Evidence suggests that MGNREGA is reaching the most vulnerable sections of rural India

Of late,there has been much public debate around the effectiveness of the Mahatma Gandhi National Rural Employment Guarantee Act (MGNREGA),particularly on its targeting of the poor and the socioeconomic profile of its beneficiaries (most notably in this newspaper). It is important to look at these claims closely,not as much to counter them but as to present the real picture that has been undermined by often-unsubstantiated criticism.

To begin with,it is important to keep in mind that the fundamental design of MGNREGA is based on universalisation,that is,any rural household,irrespective of caste,economic status etc,whose adult members are willing to do unskilled manual work,is eligible for work under the programme for up to 100 days a year. The thinking is that this built-in “self-targeting” mechanism makes the programme relatively more attractive to the most poor and marginalised.

In this article,we analyse whether this targeting is being achieved. Overall,available credible evidence,including from the NSSO,UNDP and many other independent studies,suggests that MGNREGA does a fairly successful job of targeting the poorest and the most vulnerable.

As per the 2009-10 National Sample Survey Office report on employment,it is the poor who are benefiting more from MGNREGA. Dutta et al (2012),while analysing the NSSO data,note that the participation rate — that is,the share of households working on MGNREGA — is much higher among the poor; 34 per cent of people in the poorest quintile (bottom 20 per cent households) benefited from MGNREGA,versus 14 per cent in the richest quintile (top 20 per cent). In fact,nearly three-quarters of workers are from the poorest 60 per cent of households. Field studies at the micro level find the same trend — a study conducted in Uttar Pradesh by IIM-Lucknow found that around 85 per cent of the scheme’s beneficiaries were from below poverty line (BPL) families.

The NSSO data does note that some households with higher Monthly Per Capita Expenditure (MPCE) participate in the scheme,as mentioned above. However,these are far fewer and could possibly reflect households who have been affected by recent economic shocks.

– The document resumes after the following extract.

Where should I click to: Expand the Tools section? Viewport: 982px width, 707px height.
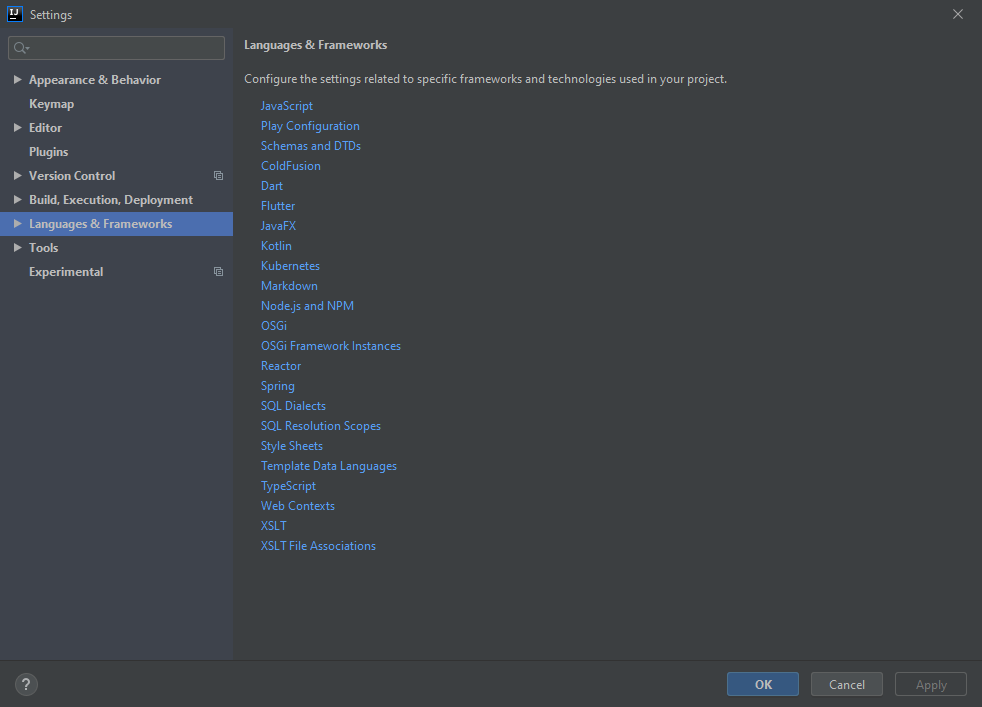pos(17,247)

It is also useful to note what “well off” means in the rural Indian context — a person on the 60th percentile in rural India has a MPCE of Rs 1,001,as per NSSO’s 66th round in 2009-10,very far from any notion of “well off” that we may have.

In terms of MGNREGA reaching the marginalised and most vulnerable groups,the evidence is again encouraging. For example,according to the MGNREGA MIS,the participation rate of SCs and STs in MGNREGA is consistently over 40 per cent and far exceeds their share in the population. A panel survey on MGNREGA conducted by NSSO between 2009-11 in the three states of Andhra Pradesh,Madhya Pradesh and Rajasthan finds that more than 90 per cent of the beneficiaries of MGNREGA belonged to SC,ST and OBC households. Dutta et al corroborate this finding. They find that the average participation rate of SCs,STs and OBCs exceeds the participation rate of “others” by 12.4 per cent,though there are inter-state variations. The evidence on inclusion goes beyond this as well. A survey led by Reetika Khera and Jean Dreze,conducted in six states,found that 81 per cent of MGNREGA workers lived in kachcha houses and 72 per cent had no electricity at home. The CAG report on MGNREGA,which is going to be tabled in Parliament shortly,may well provide further evidence that MGNREGA is effectively reaching the most marginalised sections of rural India.

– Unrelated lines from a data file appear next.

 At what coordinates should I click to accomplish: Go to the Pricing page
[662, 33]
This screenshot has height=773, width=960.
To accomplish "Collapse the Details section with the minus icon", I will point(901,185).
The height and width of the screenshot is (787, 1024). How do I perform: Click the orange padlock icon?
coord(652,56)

The evidence on the participation of women,another key marginalised group,is possibly even more conclusive. The participation rate of women in MGNREGA has consistently been around 50 per cent. In fact,the participation rate of women in MGNREGA in 2009-10 (48 per cent) was more than double their participation in the casual labour market (23 per cent),based on NSSO data. Clearly,MGNREGA is providing employment to women who would otherwise not have participated in the labour market.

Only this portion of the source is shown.